He adds that the spread between the high and low salaries is limited so that the CEO earns no more than five times the lowest-earning entry-level employee. This follows the Mondragon template, which keeps the ratio down to 1 to 4 or 5 (though in a few cases of specialized positions, it’s as high as 1 to 9).

One hallmark of the Mondragon model is its use of capital. Rather than flowing into the pockets of executives and outside investors, a company’s profits are distributed in a precise, democratic way; set aside as seed money for new cooperatives; distributed to regional nonprofits; or pooled into shared institutions like the university and research center. In other words, each individual cooperative gains long-term benefits from the financial assets of the whole. (How this would play out in the context of U.S. tax rules remains to be seen.) In Cleveland, the Evergreen Cooperative Development Fund, managed by ShoreBank Enterprise Cleveland, provides low-interest, long-term financing. In the future, a financial institution more aligned with Caja Laboral, which also handles consumer saving and lending, might be developed.

The “Cleveland model,” as Evergreen has already been dubbed, creates “a way to stabilize jobs in an area as well as democratize ownership,” says Gar Alperovitz, professor of political economy at the University of Maryland and a founding principal of the Democracy Collaborative, a nonprofit organization that has advised Evergreen. He says part of the strategy has been to address growing sectors of the economy, such as health care and energy. To have a major impact on the regional economy, manufacturing has to be brought in, says Alperovitz. “We’re thinking about similar approaches with bullet trains and mass-transit vehicles, asking the question, How can some of that production be organized according to this model?”

In late October, the Mondragon Corp. and the million-plus-member United Steelworkers (USW) union announced an alliance to develop Mondragon-type manufacturing cooperatives in the U.S. and Canada. Says USW’s Rob Witherell: “Initially we are looking to convert an existing manufacturing operation.” As for financing new ventures, he adds, “There’s a significant amount of infrastructure already in place in the U.S. to assist in the development of cooperatives, such as the National Cooperative Bank and the National Cooperative Business Association. It’s possible the NCB could function in a Caja Laboral … role for us here.”

Witherell stresses that the union aims to implement the basic principles of worker ownership and democratic governance rather than precisely replicate the Mondragon model. Still, he says, success comes down to well-run companies that meet a need. “The people who formed these co-ops did not do so because of some egalitarian ideal — they did it out of the necessity to feed and provide for their families.”

The Arizmendi Association of Cooperatives, the umbrella organization for a group of four (soon to be six) worker-owned bakeries in the San Francisco Bay Area, took its name as well as its business plan from Mondragon. The companies share technical and financial resources — as well as proprietary recipes — and a portion of profits goes to funding new enterprises. The notion of cooperative artisan bakeries sounds quaint, but the group is thinking beyond the breadbox. “We consider this the very beginning phase,” says Melissa Hoover of Arizmendi, who is also executive director of the U.S. Federation of Worker Cooperatives. She says the companies plan to develop more businesses and are researching possibilities “along the supply chain”: trucking, retail, health and wellness, as well as a funding vehicle like Caja Laboral.

Arizmendi now employs 125 workers and annually generates $12 million in sales. Despite the economic downturn, the businesses remain strong and poised for growth. This in part owes to the collective decision-making model, says Hoover. “Worker-owned cooperatives are an innately conservative form. We didn’t overleverage ourselves.”

## Assigned task A
Answer these questions from the excerpt on worker cooperatives:
(i) Which organization manages the Evergreen Cooperative Development Fund?
(ii) How many workers does Arizmendi now employ?
(iii) What pay ratio does the Mondragon template usually keep?
## Assigned task B
Reproduce the passage of the excerpt on worker cooperatives starting at "He adds that" and ending at "as 1 to 9).".

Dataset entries
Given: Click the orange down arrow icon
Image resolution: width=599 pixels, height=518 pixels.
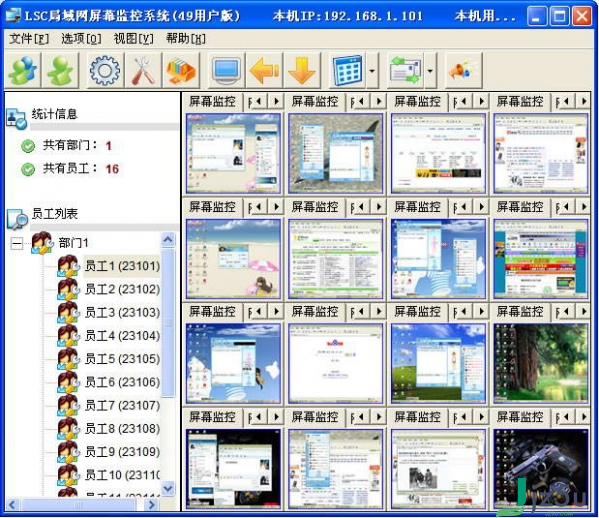Looking at the screenshot, I should 302,70.
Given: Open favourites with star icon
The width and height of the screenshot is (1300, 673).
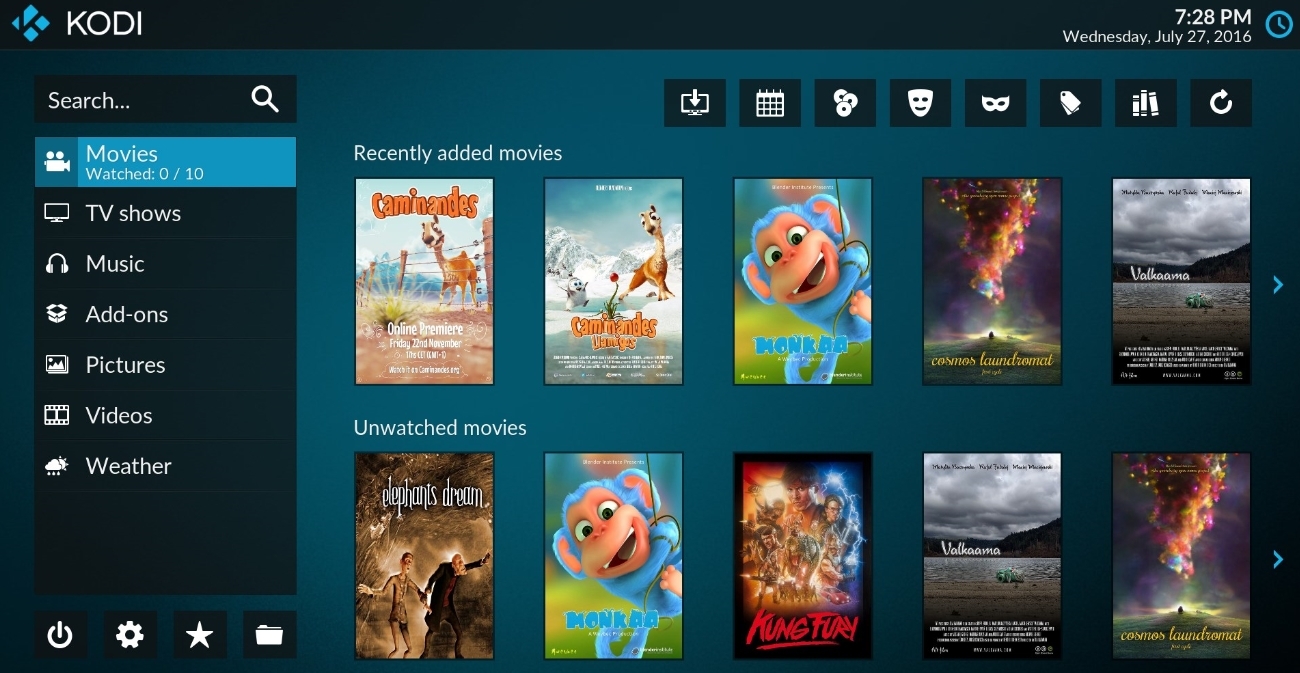Looking at the screenshot, I should click(x=199, y=634).
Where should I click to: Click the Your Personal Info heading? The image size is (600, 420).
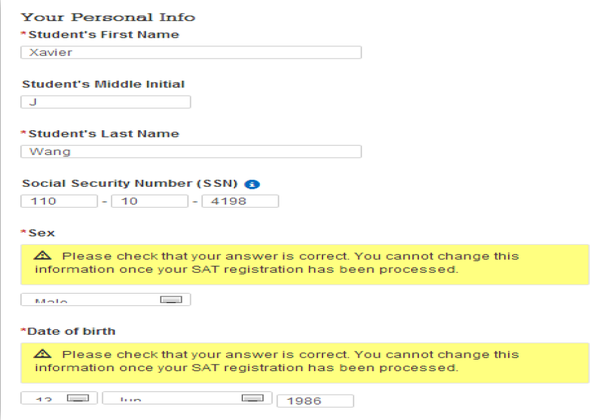coord(108,17)
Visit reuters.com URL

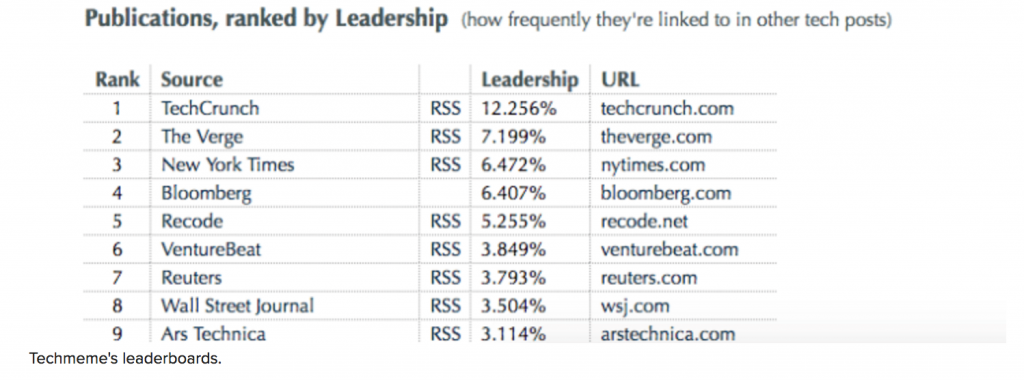point(648,278)
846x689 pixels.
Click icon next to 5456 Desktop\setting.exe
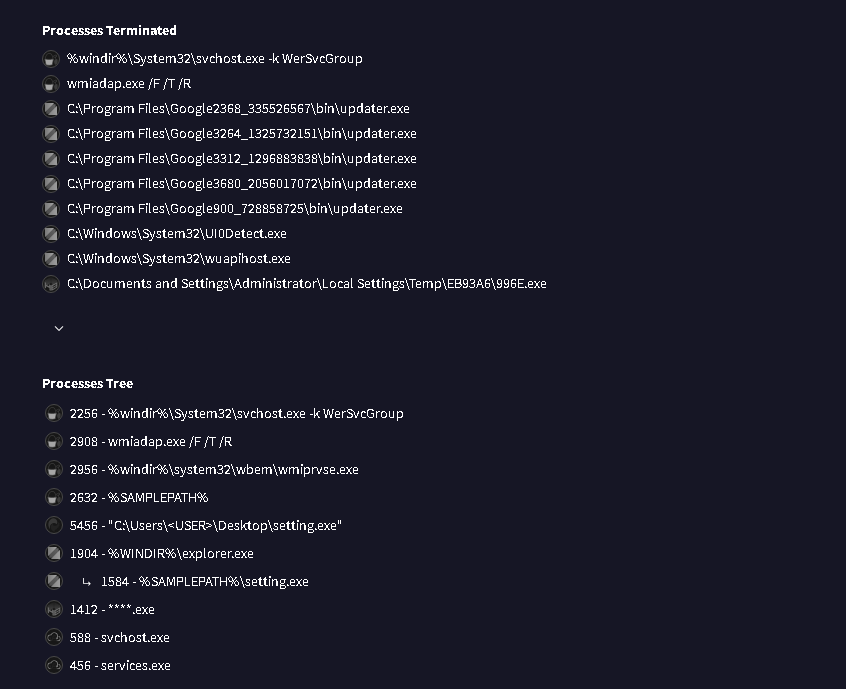[x=53, y=526]
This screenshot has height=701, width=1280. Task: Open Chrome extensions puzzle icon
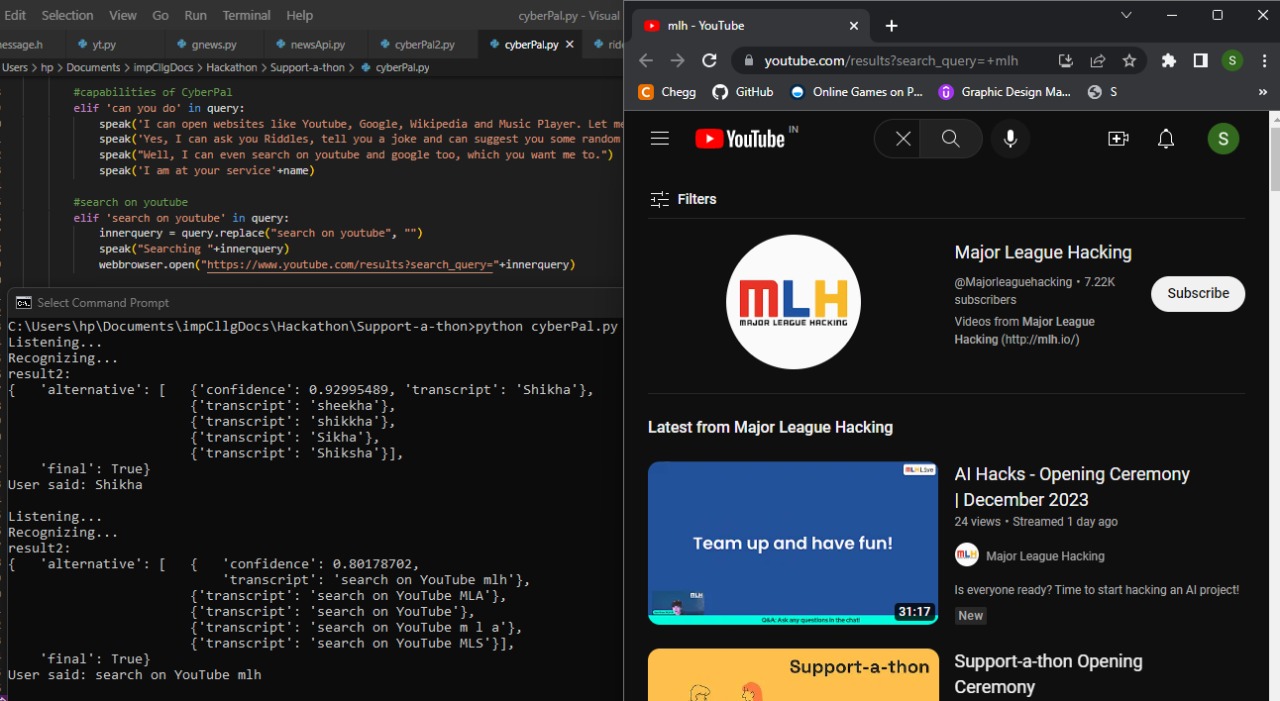[x=1168, y=61]
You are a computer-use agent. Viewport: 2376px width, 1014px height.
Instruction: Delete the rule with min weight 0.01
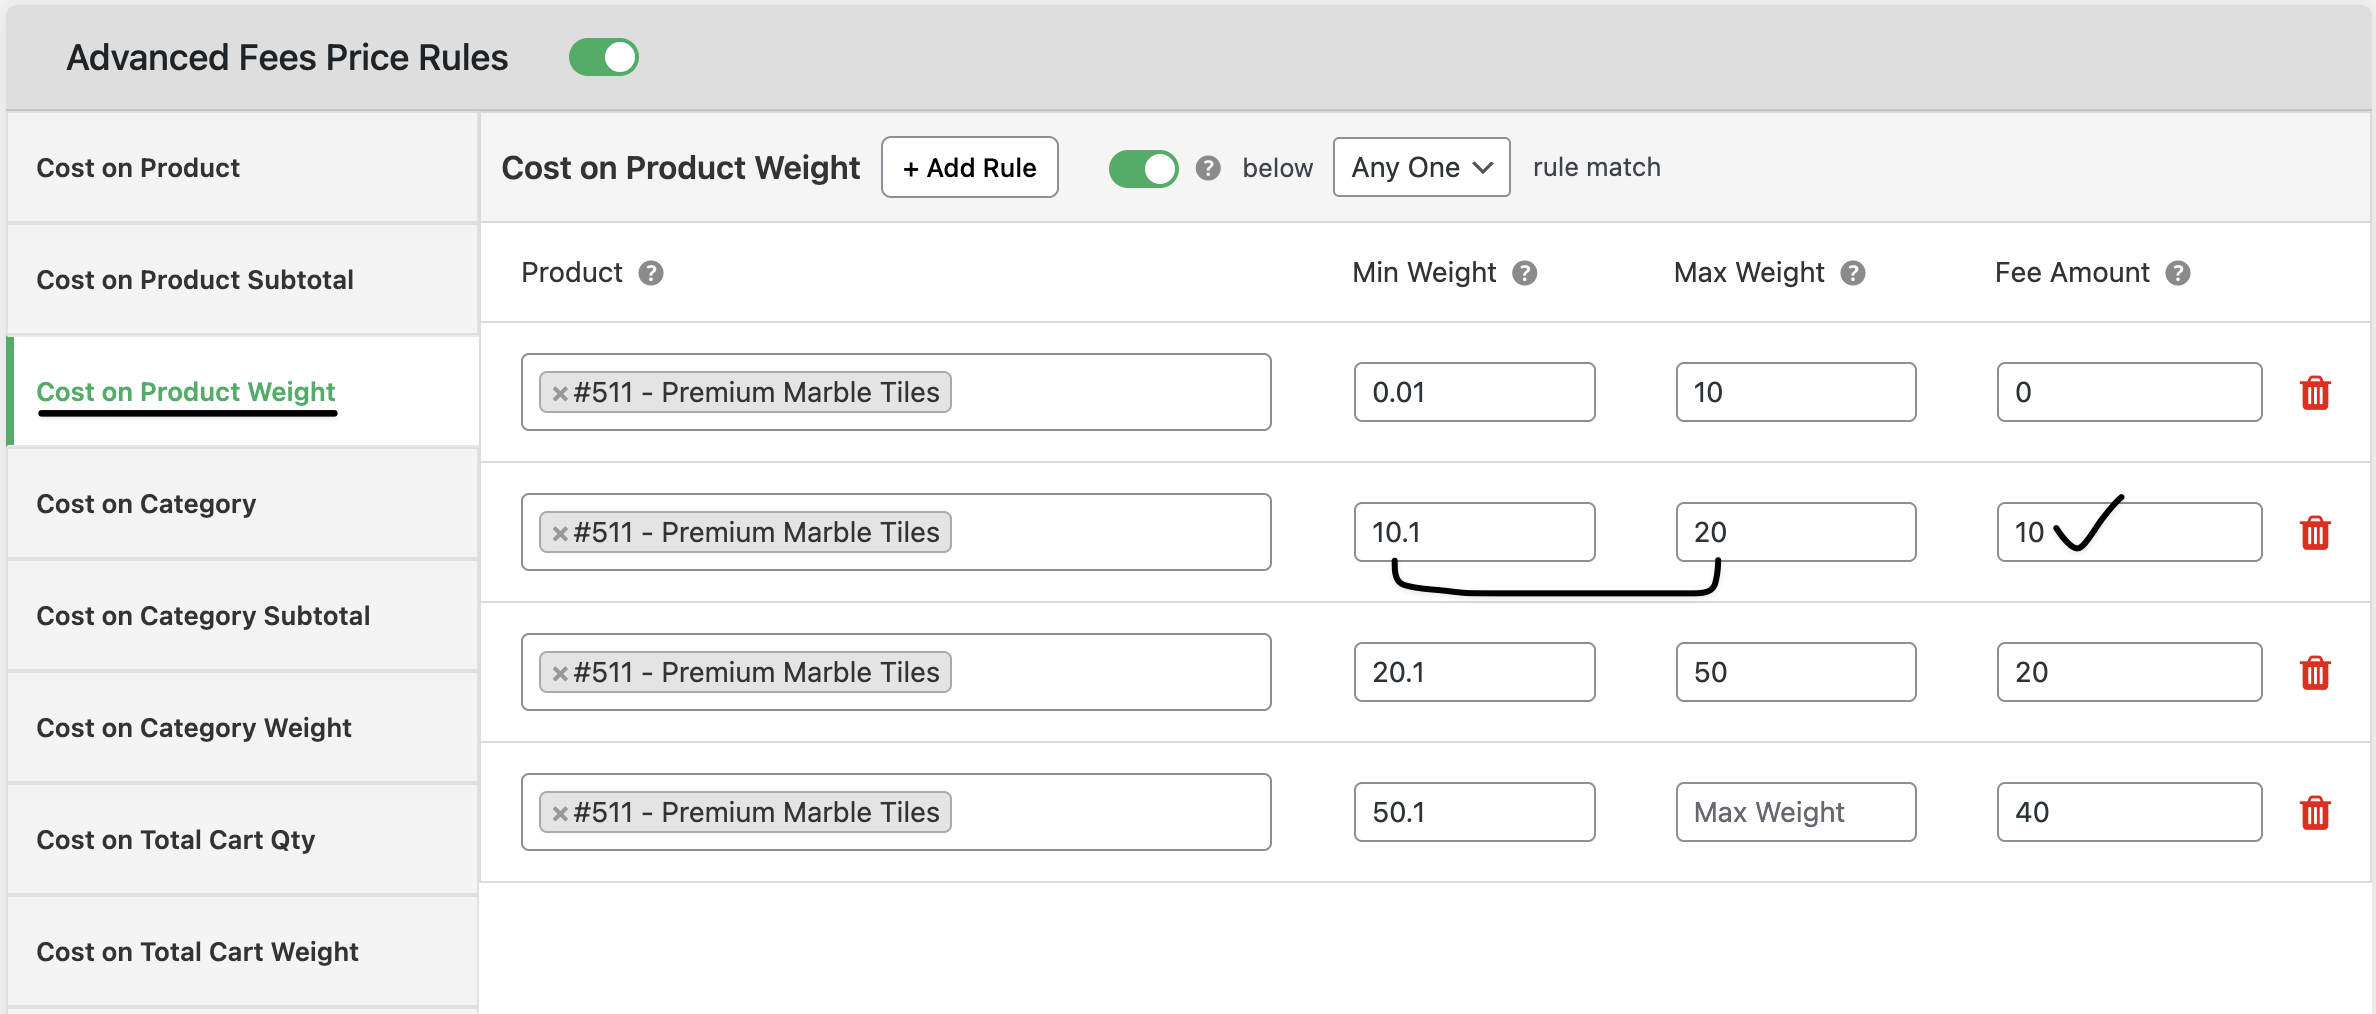coord(2315,393)
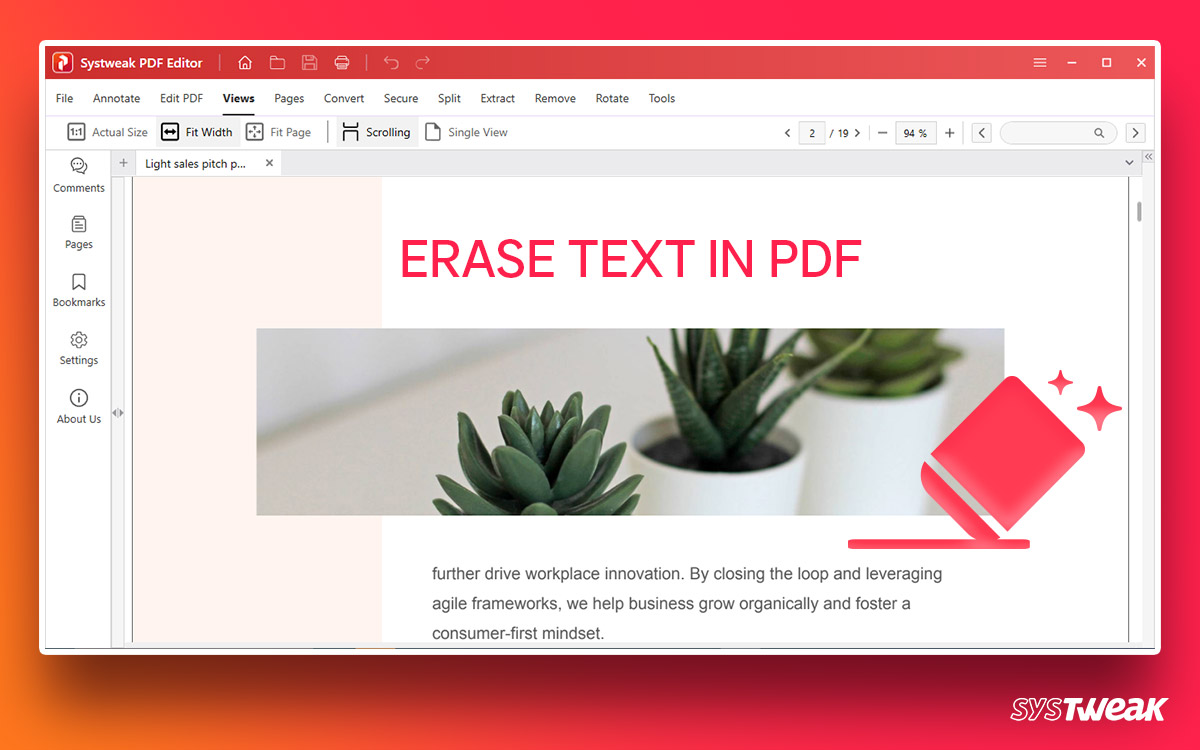Go to next page with forward arrow
Image resolution: width=1200 pixels, height=750 pixels.
click(857, 132)
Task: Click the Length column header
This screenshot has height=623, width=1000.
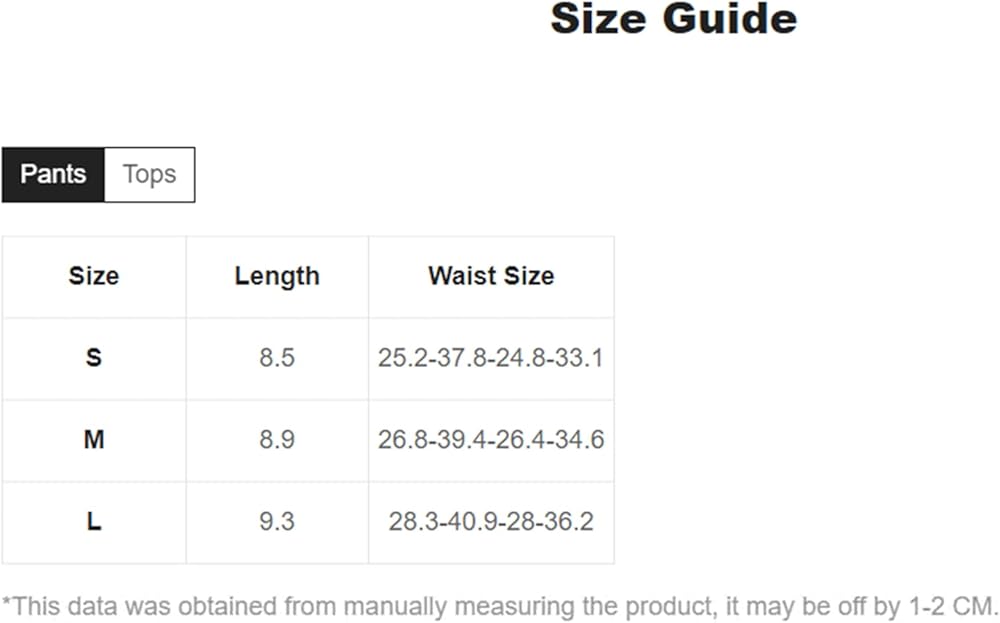Action: tap(277, 276)
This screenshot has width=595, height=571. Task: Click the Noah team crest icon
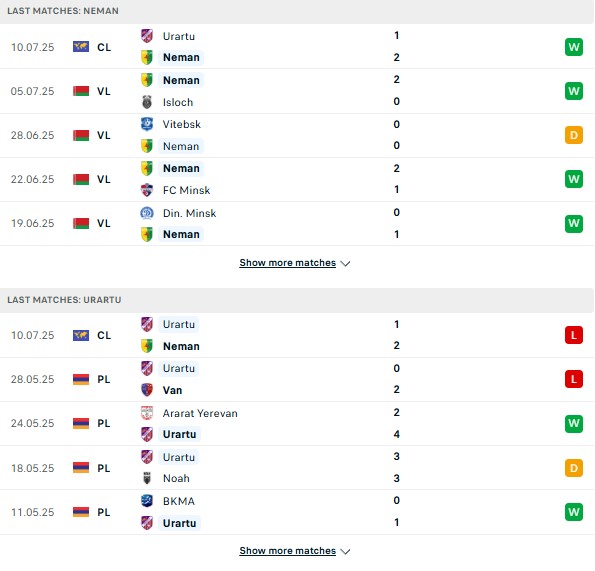point(147,478)
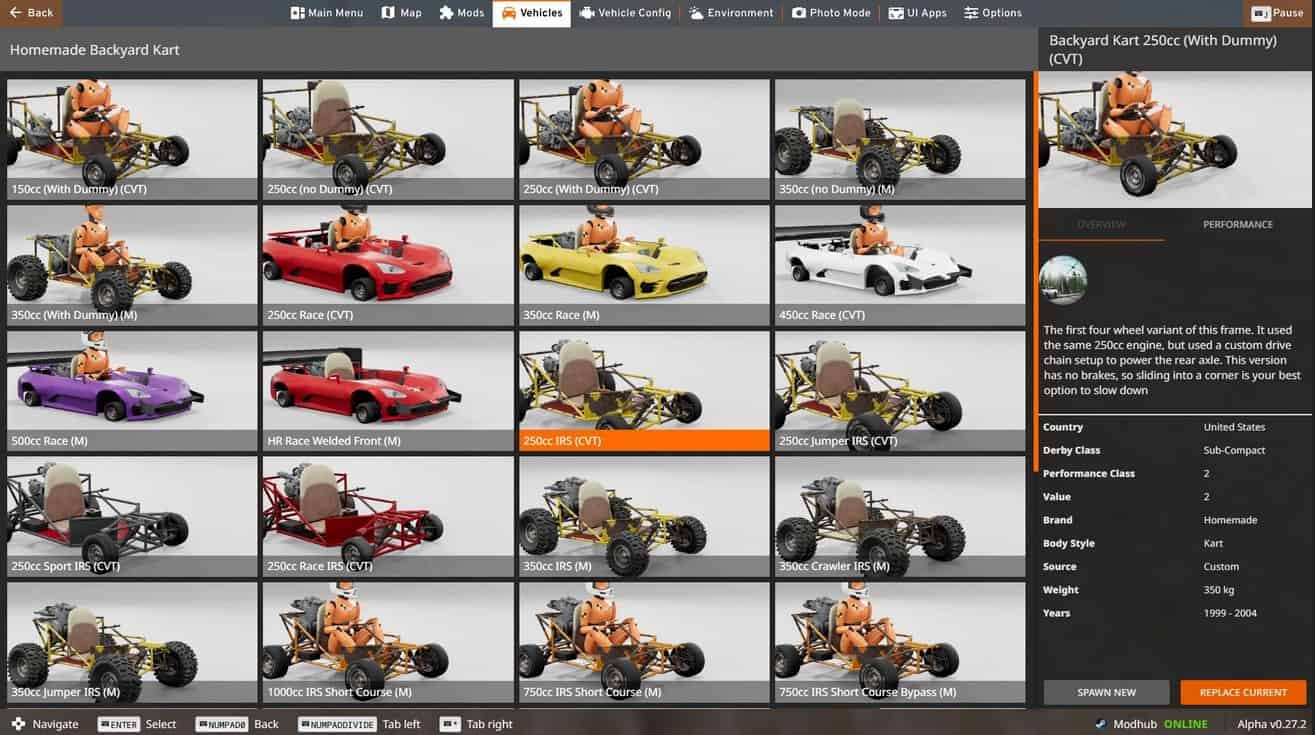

## Written solution A
(i) ShoreBank Enterprise Cleveland
(ii) 125
(iii) 1 to 4 or 5, though in a few cases of specialized positions it's as high as 1 to 9

## Written solution B
He adds that the spread between the high and low salaries is limited so that the CEO earns no more than five times the lowest-earning entry-level employee. This follows the Mondragon template, which keeps the ratio down to 1 to 4 or 5 (though in a few cases of specialized positions, it’s as high as 1 to 9).